For the records below, output each line exactly as it appears, from the first through the line with "Given: Open the Options dropdown".

(INFORMATION GIVEN)

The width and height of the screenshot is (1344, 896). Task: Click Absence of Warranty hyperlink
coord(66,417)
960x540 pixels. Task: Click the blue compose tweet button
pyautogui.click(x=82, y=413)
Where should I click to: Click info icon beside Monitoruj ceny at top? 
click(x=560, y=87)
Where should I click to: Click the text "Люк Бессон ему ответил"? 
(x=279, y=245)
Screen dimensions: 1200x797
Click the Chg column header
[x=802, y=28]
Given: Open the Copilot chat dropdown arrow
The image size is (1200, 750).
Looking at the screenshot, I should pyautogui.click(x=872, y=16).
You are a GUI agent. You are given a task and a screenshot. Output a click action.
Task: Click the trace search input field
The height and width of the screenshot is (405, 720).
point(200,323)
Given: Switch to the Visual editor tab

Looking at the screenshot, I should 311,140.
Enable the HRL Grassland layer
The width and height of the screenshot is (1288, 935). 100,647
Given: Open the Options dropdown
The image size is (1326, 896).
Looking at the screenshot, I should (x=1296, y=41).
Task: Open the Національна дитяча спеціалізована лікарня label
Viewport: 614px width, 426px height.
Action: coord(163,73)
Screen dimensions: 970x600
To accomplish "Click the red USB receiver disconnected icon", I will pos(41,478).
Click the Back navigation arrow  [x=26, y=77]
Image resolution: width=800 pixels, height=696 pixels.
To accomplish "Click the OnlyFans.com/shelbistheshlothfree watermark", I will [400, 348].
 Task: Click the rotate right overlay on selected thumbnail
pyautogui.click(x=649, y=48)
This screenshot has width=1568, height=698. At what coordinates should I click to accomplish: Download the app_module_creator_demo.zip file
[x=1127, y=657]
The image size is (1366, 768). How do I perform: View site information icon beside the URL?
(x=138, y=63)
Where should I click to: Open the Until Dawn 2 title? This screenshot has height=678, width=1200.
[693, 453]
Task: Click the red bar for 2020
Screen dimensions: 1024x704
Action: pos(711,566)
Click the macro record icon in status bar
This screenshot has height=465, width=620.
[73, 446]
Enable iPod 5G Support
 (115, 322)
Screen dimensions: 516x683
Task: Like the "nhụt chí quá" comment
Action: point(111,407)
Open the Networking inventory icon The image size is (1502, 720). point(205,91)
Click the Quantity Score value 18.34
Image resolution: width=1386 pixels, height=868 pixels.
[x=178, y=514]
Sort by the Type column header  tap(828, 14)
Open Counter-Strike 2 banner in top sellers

(End INFORMATION GIVEN)

ANSWER SPACE:
The width and height of the screenshot is (1344, 896). Task: Click Absence of Warranty hyperlink
coord(66,417)
960x540 pixels. Task: Click the blue compose tweet button
pyautogui.click(x=82, y=413)
Where should I click to: Click info icon beside Monitoruj ceny at top? 
click(x=560, y=87)
Where should I click to: Click the text "Люк Бессон ему ответил"? 
(x=279, y=245)
Screen dimensions: 1200x797
Click the Chg column header
[x=802, y=28]
Given: Open the Copilot chat dropdown arrow
The image size is (1200, 750).
Looking at the screenshot, I should pyautogui.click(x=872, y=16).
You are a GUI agent. You are given a task and a screenshot. Output a click action.
Task: Click the trace search input field
The height and width of the screenshot is (405, 720).
point(200,323)
Given: Switch to the Visual editor tab

Looking at the screenshot, I should 311,140.
Enable the HRL Grassland layer
The width and height of the screenshot is (1288, 935). 100,647
Given: Open the Options dropdown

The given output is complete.